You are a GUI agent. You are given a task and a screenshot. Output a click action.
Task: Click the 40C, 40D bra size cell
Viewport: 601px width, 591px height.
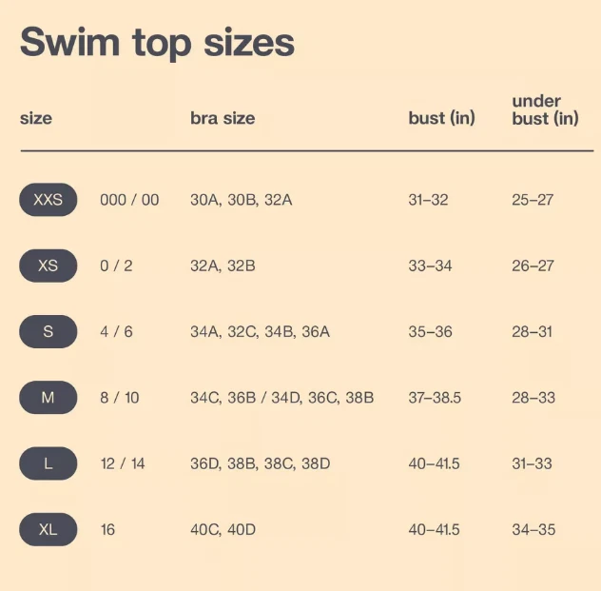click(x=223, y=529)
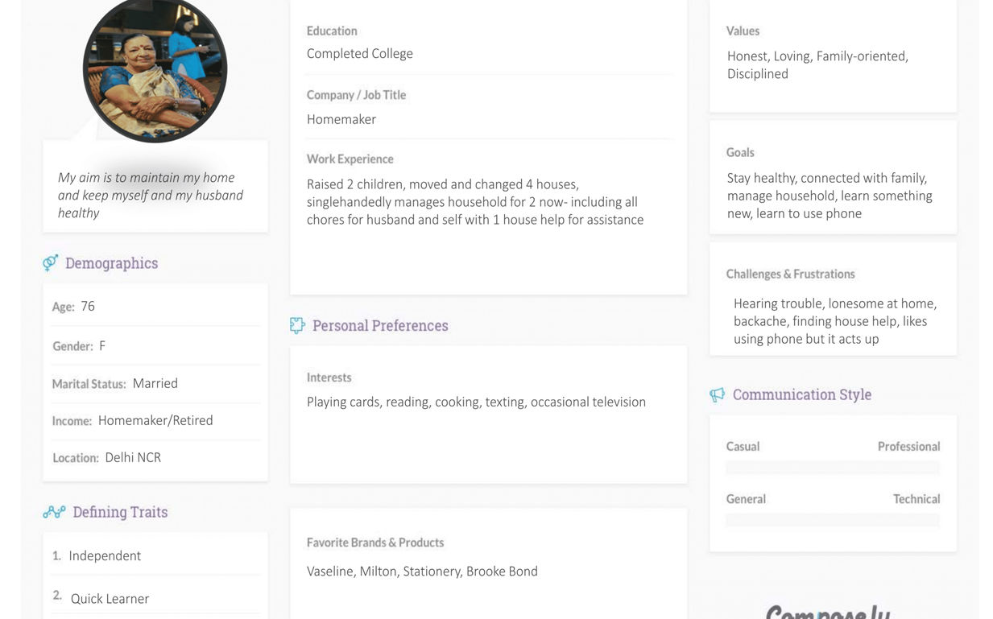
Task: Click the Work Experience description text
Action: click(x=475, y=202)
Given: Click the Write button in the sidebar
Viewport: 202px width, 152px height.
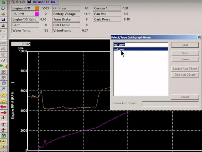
================================
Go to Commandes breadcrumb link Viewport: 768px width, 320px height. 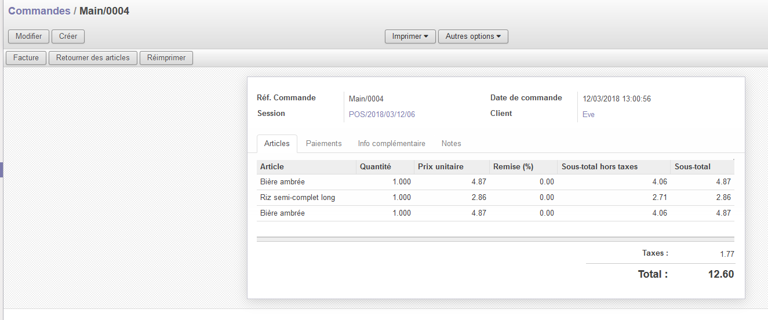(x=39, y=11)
================================
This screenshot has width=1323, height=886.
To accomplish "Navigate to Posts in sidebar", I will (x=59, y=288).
================================
> Task directions
After counting the lines above that include the word "sidebar", give only the number.

> Answer space
2